This column from Gideon Rachman in the Financial Times really pushes my buttons. There’s something beneath the surface that is downright pathological, and not at all unique to Rachman. It besets most political pundits on this issue. I’ll try to dig it out.
The premise of Rachman’s column is that while everyone accuses climate change skeptics of being in denial, in fact climate activists are in denial as well. They keep hanging on to the U.N. negotiation process long after it’s become clear that developing countries aren’t going to budge. The politics of an international climate accord are incredibly difficult, possibly insoluble.
That’s an arguable point, but a fair one. The U.N. process is open to criticism. And the politics really are difficult. But listen to this conclusion:
The state of international negotiations presents a huge dilemma for climate change activists. Most genuinely believe that a failure to achieve an international agreement in Copenhagen would be catastrophic. But they also know that, even if a deal is reached, it is likely to be feeble and ineffective. If they admit this publicly, they risk creating a climate of despair and inaction. But if they press ahead, they are putting all their energy into an approach that they must know is highly unlikely to deliver.
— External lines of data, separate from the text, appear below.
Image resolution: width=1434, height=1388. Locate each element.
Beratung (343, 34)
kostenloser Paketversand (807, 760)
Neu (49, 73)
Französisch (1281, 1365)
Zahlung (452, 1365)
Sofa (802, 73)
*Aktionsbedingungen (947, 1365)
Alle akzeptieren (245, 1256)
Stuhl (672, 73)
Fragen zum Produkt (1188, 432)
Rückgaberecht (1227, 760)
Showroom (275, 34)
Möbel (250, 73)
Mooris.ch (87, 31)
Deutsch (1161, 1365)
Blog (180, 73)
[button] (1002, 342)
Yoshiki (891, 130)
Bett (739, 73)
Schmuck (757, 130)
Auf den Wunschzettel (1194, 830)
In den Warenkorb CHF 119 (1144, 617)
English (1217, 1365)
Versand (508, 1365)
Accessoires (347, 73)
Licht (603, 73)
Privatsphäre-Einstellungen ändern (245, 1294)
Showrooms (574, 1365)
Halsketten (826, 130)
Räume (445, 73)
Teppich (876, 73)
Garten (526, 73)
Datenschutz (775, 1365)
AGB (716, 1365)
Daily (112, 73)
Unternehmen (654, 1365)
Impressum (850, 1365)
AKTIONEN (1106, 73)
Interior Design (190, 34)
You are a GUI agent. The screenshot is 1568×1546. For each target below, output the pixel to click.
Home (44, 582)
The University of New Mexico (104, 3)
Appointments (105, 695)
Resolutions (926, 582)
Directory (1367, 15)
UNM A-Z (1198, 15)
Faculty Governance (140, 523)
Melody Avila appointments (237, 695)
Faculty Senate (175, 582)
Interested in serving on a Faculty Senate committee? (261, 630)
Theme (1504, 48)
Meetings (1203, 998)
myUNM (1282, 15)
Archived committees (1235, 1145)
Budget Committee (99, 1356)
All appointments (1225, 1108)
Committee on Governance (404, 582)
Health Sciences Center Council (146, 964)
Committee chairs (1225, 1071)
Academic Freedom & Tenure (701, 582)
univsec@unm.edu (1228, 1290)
It is a horrible dilemma. But, in difficult situations, it is best to start by facing facts. The trouble is that—in different ways—both sides of the climate change debate are in denial.
This kind of language is so familiar that you have to step back a moment to recognize that there’s something bizarre about it.
Climate science indicates that a business-as-usual path will lead to at least 5 degrees of warming by 2100, which represents utter catastrophe. Many scientists believe that we are near (or have passed) tipping points after which positive feedbacks become self-reinforcing and climate changes are irreversible. If we want to avoid that, we have very little time to peak and start reducing global emissions. No one has proposed a credible way of doing that aside from international negotiations.
All that is either true, or it’s not. The mainstream science and policy communities think it’s true.
If it is true, then millions of people, and possibly civilization itself, are threatened by climate shifts, within the lifetime of people alive today. If it is true, then the difficulty of getting an international agreement is not a “dilemma for climate change activists.” It’s a dilemma for human beings. “A climate of despair and inaction” is not a risk to activists. It’s a risk to the lives and welfare of hundreds of millions of people and future generations.
So I want to ask Rachman, and all the pundits who address climate politics: Do you believe it’s true? Do you believe the mainstream scientific consensus that climate change poses massive risks for humanity, and that urgent international action is necessary to reduce those risks?
If so, it is incoherent, even immoral, to go on treating this issue as though it were merely a clash of interest groups. It’s not like climate policy is for “climate activists” what card check is for unions, or financial regulations are to the banking sector, or subsidies are to farmers. It’s not a parochial issue.
Do you believe it’s true? If not, say so, clearly. If so, then it’s your fight too. You cannot stand on the sidelines in the pose of a savvy, above-it-all observer. There are no sidelines.